La crisi è stata poi risolta grazie all'intervento degli azionisti retail di Carige che hanno coperto «una parte importante» della ricapitalizzazione. Quello di Carige è il «primo caso di una banca in difficoltà che è uscita con le proprie gambe, senza aiuti di Stato», ha sottolineato l'ad. Anche se, va detto, una parte dell'inoptato dell'aumento è stato rilevato anche da Sga, società controllata dal Tesoro, che oggi è azionista di Carige con quasi il 5,4 per cento.

La tensione all'interno della banca è però tornata a salire settimana scorsa. Con una lettera datata 11 gennaio l'azionista di controllo, Malacalza Investimenti, ha chiesto al cda un «franco chiarimento» sull'aumento di capitale e in particolare sulle banche del consorzio di garanzia dell'aumento (Deutsche bank, Credit Suisse e Barclays), di cui i Malacalza si riservano di «valutare, e se del caso perseguire, le responsabilità». La lettera è «una normale dialettica. Fa parte della vita aziendale e non mi sembra un punto particolarmente preoccupante», ha detto ieri Fiorentino, aggiungendo che sul tema ci sarà «un normale confronto in consiglio» ma specificando di essere concentrato sul rilancio commerciale e sulla redditività della banca».

Ieri le azioni di Carige hanno guadagnato l'1,18% attestandosi a 0,0086 euro. Più consistente il rialzo messo a segno in Piazza Affari dal Credito Valtellinese (+3,7% a 10,74 euro) che ha allargato il consorzio di garanzia per l'aumento di capitale da 700 milioni. Santander, Barclays e Credit Suisse affiancheranno - in qualità di co-global coordinators e joint bookrunner - Mediobanca e Citi, con i quali l'istituto guidato da Mauro Selvetti ha già firmato un accordo di pre-garanzia. Prima dell'avvio dell'offerta, si legge in una nota, il consorzio potrà essere allargato ad altre istituzioni finanziarie. La ricapitalizzazione del Creval dovrebbe partire il 19 di febbraio, il 5 è in agenda il cda sui conti 2017 e, per quella data, si attendono anche novità sul via libera da parte della Consob al prospetto sull'aumento che nei piani dei vertici deve essere varato prima delle elezioni del 4 marzo.

Nel frattempo, il sistema bancario è tornato davanti alla lavagna di Francoforte.
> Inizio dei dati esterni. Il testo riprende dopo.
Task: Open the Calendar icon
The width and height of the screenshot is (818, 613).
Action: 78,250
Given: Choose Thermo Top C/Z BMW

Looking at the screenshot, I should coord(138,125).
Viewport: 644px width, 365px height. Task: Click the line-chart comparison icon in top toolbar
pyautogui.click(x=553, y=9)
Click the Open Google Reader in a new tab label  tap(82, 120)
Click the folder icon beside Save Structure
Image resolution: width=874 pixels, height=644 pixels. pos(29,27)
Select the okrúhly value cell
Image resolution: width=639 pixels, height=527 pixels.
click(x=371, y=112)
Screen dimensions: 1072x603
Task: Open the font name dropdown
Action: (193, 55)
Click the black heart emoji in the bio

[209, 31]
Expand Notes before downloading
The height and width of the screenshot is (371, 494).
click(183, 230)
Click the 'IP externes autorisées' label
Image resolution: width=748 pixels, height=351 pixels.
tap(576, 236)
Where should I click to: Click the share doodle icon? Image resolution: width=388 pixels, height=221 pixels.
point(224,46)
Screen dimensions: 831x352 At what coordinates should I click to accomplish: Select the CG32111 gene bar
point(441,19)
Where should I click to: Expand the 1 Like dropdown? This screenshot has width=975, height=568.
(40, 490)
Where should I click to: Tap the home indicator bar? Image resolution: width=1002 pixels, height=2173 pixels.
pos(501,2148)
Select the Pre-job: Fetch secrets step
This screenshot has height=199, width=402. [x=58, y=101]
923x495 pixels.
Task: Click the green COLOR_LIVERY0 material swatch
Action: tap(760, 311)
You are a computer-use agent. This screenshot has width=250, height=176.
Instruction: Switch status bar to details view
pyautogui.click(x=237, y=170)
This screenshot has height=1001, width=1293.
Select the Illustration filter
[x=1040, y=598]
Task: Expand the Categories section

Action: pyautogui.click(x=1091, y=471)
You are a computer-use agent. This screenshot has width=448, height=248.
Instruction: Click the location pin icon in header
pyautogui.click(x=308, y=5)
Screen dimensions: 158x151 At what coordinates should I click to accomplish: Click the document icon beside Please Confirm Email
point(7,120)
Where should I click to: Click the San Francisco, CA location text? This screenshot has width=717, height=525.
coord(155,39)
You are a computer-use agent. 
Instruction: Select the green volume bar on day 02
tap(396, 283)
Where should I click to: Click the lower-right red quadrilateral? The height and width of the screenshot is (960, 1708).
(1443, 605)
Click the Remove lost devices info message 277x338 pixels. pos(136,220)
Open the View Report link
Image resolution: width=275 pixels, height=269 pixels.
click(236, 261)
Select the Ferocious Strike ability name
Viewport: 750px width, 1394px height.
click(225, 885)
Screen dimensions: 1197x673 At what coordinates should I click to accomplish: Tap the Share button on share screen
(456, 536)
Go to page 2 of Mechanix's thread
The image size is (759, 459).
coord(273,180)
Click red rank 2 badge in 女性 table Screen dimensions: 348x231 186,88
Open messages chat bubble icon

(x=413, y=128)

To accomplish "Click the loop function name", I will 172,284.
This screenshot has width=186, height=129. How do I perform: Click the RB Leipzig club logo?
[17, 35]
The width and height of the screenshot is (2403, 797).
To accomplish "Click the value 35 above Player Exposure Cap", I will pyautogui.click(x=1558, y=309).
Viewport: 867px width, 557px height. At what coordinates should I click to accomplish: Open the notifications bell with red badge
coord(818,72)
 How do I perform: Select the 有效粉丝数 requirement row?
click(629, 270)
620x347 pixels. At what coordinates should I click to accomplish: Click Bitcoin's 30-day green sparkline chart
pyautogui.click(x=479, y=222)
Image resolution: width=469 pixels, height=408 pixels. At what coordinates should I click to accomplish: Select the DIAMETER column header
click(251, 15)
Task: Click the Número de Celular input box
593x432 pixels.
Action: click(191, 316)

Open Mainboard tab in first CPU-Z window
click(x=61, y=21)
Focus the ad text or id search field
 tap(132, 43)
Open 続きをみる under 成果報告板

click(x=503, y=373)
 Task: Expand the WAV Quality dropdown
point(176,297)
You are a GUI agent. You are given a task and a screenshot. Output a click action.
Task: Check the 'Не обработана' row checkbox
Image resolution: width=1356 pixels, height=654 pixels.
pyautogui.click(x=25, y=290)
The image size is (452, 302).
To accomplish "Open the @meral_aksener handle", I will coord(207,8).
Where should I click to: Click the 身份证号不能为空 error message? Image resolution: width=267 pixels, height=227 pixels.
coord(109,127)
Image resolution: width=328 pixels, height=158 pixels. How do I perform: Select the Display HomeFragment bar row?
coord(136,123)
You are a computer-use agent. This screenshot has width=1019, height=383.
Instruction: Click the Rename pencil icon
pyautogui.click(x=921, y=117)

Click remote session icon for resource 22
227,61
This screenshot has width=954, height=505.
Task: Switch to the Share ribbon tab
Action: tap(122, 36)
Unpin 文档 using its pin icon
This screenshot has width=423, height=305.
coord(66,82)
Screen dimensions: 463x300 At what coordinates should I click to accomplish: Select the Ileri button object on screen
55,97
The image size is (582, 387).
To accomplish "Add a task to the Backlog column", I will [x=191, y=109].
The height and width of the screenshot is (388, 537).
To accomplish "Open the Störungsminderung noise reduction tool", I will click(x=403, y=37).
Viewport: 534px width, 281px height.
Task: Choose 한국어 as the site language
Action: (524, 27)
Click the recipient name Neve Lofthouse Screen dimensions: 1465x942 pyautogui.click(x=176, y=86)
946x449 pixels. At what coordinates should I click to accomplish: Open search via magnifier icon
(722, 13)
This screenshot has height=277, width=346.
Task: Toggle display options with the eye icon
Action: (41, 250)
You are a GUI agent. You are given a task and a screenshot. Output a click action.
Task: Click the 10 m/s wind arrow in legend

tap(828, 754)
Sono partiti ieri gli stress test 2018 della Bce condotti con l'Autorità bancaria europea (Eba) sulle big del credito europee, comprese quattro italiane: Intesa, Unicredit, Banco Bpm e Ubi. I risultati dovrebbero essere pubblicati entro il 2 novembre 2018. In parallelo, la Bce condurrà propri test per quegli istituti «non significativi» ec non coperti dall'analisi dell'Eba. Che sempre ieri ha alzato il sipario sulla metodologia degli esami: è previsto uno scenario avverso con Pil europeo in discesa dell'8,3% entro il 2020 anche per gli effetti negativi dalla Brexit nel 2019. L'obiettivo è verificare la capacità delle maggiori banche del Continente a sopportare lo stress senza ricorrere ad aiuti pubblici.

L'Eba segnala i rischi di un circolo vizioso fra «redditività delle banche debole e bassa crescita a seguito della recessione europea». Uno scenario che «colpirebbe in particolare gli istituti di quei Paesi che stanno affrontando cambiamenti strutturali nel settore bancario».